| Source material |
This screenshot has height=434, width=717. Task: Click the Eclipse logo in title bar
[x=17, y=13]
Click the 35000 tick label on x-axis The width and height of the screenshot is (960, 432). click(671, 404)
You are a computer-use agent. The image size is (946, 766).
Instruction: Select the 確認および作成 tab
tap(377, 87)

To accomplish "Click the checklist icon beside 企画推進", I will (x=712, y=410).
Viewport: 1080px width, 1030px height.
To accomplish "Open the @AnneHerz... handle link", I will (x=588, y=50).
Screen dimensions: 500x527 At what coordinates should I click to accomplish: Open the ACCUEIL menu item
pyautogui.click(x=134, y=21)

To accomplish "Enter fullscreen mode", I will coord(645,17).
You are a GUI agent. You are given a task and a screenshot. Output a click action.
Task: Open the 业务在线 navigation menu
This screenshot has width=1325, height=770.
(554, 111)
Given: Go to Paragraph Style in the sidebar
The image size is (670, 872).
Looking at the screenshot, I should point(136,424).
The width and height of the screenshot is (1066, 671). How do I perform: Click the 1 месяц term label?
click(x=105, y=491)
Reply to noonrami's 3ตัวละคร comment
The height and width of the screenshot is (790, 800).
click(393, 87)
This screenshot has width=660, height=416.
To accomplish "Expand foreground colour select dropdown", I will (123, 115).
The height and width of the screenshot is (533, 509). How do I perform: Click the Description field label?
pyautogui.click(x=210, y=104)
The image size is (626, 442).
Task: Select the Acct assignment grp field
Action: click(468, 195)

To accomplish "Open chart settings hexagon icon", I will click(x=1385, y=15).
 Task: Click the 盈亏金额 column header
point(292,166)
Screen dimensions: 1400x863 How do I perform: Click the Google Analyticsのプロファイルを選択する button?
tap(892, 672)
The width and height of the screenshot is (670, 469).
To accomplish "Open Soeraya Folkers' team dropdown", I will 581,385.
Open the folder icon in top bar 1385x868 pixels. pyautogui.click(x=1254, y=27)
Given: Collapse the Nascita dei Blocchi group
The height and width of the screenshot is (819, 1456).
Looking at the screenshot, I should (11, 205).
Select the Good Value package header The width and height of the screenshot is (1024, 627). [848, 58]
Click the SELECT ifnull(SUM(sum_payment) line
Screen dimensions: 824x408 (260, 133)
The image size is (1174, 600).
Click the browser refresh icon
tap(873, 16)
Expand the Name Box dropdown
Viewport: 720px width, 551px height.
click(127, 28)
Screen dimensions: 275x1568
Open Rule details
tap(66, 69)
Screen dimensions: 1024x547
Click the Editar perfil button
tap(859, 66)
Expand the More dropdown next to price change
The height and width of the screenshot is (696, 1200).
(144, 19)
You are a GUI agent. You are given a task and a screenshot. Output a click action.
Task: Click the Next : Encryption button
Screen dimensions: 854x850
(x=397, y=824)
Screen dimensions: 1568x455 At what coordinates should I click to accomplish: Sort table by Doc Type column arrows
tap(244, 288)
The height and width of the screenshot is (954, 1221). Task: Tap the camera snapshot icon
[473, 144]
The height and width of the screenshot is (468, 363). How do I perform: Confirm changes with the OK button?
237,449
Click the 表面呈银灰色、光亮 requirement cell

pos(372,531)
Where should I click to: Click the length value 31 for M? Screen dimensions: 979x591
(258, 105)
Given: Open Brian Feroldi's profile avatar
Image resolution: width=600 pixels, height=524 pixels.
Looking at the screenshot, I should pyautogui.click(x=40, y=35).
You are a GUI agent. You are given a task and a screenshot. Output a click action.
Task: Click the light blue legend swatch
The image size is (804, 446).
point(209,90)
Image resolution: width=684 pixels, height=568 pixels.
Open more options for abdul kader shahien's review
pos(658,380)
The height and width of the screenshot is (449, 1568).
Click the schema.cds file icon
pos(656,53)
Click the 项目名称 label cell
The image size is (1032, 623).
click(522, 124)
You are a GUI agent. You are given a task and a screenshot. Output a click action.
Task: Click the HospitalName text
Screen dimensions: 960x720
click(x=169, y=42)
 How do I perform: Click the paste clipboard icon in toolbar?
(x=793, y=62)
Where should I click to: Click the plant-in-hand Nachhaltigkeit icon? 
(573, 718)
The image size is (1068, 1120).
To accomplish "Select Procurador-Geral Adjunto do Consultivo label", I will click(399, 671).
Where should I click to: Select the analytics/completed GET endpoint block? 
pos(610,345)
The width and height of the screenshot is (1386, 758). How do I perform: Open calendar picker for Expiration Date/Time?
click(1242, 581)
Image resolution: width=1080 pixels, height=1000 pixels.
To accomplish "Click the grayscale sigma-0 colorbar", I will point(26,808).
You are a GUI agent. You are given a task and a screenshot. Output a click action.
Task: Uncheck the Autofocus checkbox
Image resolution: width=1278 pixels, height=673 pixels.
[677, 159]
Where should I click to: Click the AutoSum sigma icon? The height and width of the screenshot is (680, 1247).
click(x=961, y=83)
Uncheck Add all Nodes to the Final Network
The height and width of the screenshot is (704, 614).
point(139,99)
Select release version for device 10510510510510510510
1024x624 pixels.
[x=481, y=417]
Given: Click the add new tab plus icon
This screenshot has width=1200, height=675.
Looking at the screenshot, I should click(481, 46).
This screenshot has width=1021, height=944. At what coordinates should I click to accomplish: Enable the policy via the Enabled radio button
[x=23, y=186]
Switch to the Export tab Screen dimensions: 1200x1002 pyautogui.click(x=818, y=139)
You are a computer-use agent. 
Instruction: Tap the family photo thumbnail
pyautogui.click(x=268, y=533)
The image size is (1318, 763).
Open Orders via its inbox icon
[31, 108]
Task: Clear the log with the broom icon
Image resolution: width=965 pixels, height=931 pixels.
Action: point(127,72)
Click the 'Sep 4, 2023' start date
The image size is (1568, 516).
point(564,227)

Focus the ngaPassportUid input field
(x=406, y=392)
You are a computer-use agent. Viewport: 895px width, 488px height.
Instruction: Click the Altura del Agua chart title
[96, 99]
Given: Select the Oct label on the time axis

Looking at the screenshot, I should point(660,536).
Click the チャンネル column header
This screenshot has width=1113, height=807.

| Required work |
Give every line above again, word for word.

| Answer to this problem |
This screenshot has height=434, width=717. Task: Click the Eclipse logo in title bar
[x=17, y=13]
Click the 35000 tick label on x-axis The width and height of the screenshot is (960, 432). click(671, 404)
You are a computer-use agent. The image size is (946, 766).
Instruction: Select the 確認および作成 tab
tap(377, 87)

To accomplish "Click the checklist icon beside 企画推進", I will (x=712, y=410).
Viewport: 1080px width, 1030px height.
To accomplish "Open the @AnneHerz... handle link", I will (x=588, y=50).
Screen dimensions: 500x527 At what coordinates should I click to accomplish: Open the ACCUEIL menu item
pyautogui.click(x=134, y=21)

To accomplish "Enter fullscreen mode", I will coord(645,17).
You are a GUI agent. You are given a task and a screenshot. Output a click action.
Task: Open the 业务在线 navigation menu
This screenshot has width=1325, height=770.
(554, 111)
Given: Go to Paragraph Style in the sidebar
The image size is (670, 872).
Looking at the screenshot, I should point(136,424).
The width and height of the screenshot is (1066, 671). How do I perform: Click the 1 месяц term label?
click(x=105, y=491)
Reply to noonrami's 3ตัวละคร comment
The height and width of the screenshot is (790, 800).
click(393, 87)
This screenshot has width=660, height=416.
To accomplish "Expand foreground colour select dropdown", I will (123, 115).
The height and width of the screenshot is (533, 509). How do I perform: Click the Description field label?
pyautogui.click(x=210, y=104)
The image size is (626, 442).
Task: Select the Acct assignment grp field
Action: click(468, 195)

To accomplish "Open chart settings hexagon icon", I will click(x=1385, y=15).
 Task: Click the 盈亏金额 column header
point(292,166)
Screen dimensions: 1400x863 How do I perform: Click the Google Analyticsのプロファイルを選択する button?
tap(892, 672)
The width and height of the screenshot is (670, 469).
To accomplish "Open Soeraya Folkers' team dropdown", I will 581,385.
Open the folder icon in top bar 1385x868 pixels. pyautogui.click(x=1254, y=27)
Given: Collapse the Nascita dei Blocchi group
The height and width of the screenshot is (819, 1456).
Looking at the screenshot, I should (11, 205).
Select the Good Value package header The width and height of the screenshot is (1024, 627). [848, 58]
Click the SELECT ifnull(SUM(sum_payment) line
Screen dimensions: 824x408 (260, 133)
The image size is (1174, 600).
Click the browser refresh icon
tap(873, 16)
Expand the Name Box dropdown
Viewport: 720px width, 551px height.
click(127, 28)
Screen dimensions: 275x1568
Open Rule details
tap(66, 69)
Screen dimensions: 1024x547
Click the Editar perfil button
tap(859, 66)
Expand the More dropdown next to price change
The height and width of the screenshot is (696, 1200).
(144, 19)
You are a GUI agent. You are given a task and a screenshot. Output a click action.
Task: Click the Next : Encryption button
Screen dimensions: 854x850
(x=397, y=824)
Screen dimensions: 1568x455 At what coordinates should I click to accomplish: Sort table by Doc Type column arrows
tap(244, 288)
The height and width of the screenshot is (954, 1221). Task: Tap the camera snapshot icon
[473, 144]
The height and width of the screenshot is (468, 363). How do I perform: Confirm changes with the OK button?
237,449
Click the 表面呈银灰色、光亮 requirement cell

pos(372,531)
Where should I click to: Click the length value 31 for M? Screen dimensions: 979x591
(258, 105)
Given: Open Brian Feroldi's profile avatar
Image resolution: width=600 pixels, height=524 pixels.
Looking at the screenshot, I should pyautogui.click(x=40, y=35).
You are a GUI agent. You are given a task and a screenshot. Output a click action.
Task: Click the light blue legend swatch
The image size is (804, 446).
point(209,90)
Image resolution: width=684 pixels, height=568 pixels.
Open more options for abdul kader shahien's review
pos(658,380)
The height and width of the screenshot is (449, 1568).
Click the schema.cds file icon
pos(656,53)
Click the 项目名称 label cell
The image size is (1032, 623).
click(522, 124)
You are a GUI agent. You are given a task and a screenshot. Output a click action.
Task: Click the HospitalName text
Screen dimensions: 960x720
click(x=169, y=42)
 How do I perform: Click the paste clipboard icon in toolbar?
(x=793, y=62)
Where should I click to: Click the plant-in-hand Nachhaltigkeit icon? 
(573, 718)
The image size is (1068, 1120).
To accomplish "Select Procurador-Geral Adjunto do Consultivo label", I will click(399, 671).
Where should I click to: Select the analytics/completed GET endpoint block? 
pos(610,345)
The width and height of the screenshot is (1386, 758). How do I perform: Open calendar picker for Expiration Date/Time?
click(1242, 581)
Image resolution: width=1080 pixels, height=1000 pixels.
To accomplish "Click the grayscale sigma-0 colorbar", I will point(26,808).
You are a GUI agent. You are given a task and a screenshot. Output a click action.
Task: Uncheck the Autofocus checkbox
Image resolution: width=1278 pixels, height=673 pixels.
[677, 159]
Where should I click to: Click the AutoSum sigma icon? The height and width of the screenshot is (680, 1247).
click(x=961, y=83)
Uncheck Add all Nodes to the Final Network
The height and width of the screenshot is (704, 614).
point(139,99)
Select release version for device 10510510510510510510
1024x624 pixels.
[x=481, y=417]
Given: Click the add new tab plus icon
This screenshot has width=1200, height=675.
Looking at the screenshot, I should click(481, 46).
This screenshot has width=1021, height=944. At what coordinates should I click to accomplish: Enable the policy via the Enabled radio button
[x=23, y=186]
Switch to the Export tab Screen dimensions: 1200x1002 pyautogui.click(x=818, y=139)
You are a computer-use agent. 
Instruction: Tap the family photo thumbnail
pyautogui.click(x=268, y=533)
The image size is (1318, 763).
Open Orders via its inbox icon
[31, 108]
Task: Clear the log with the broom icon
Image resolution: width=965 pixels, height=931 pixels.
Action: point(127,72)
Click the 'Sep 4, 2023' start date
The image size is (1568, 516).
point(564,227)

Focus the ngaPassportUid input field
(x=406, y=392)
You are a computer-use agent. Viewport: 895px width, 488px height.
Instruction: Click the Altura del Agua chart title
[96, 99]
Given: Select the Oct label on the time axis

Looking at the screenshot, I should point(660,536).
Click the チャンネル column header
This screenshot has width=1113, height=807.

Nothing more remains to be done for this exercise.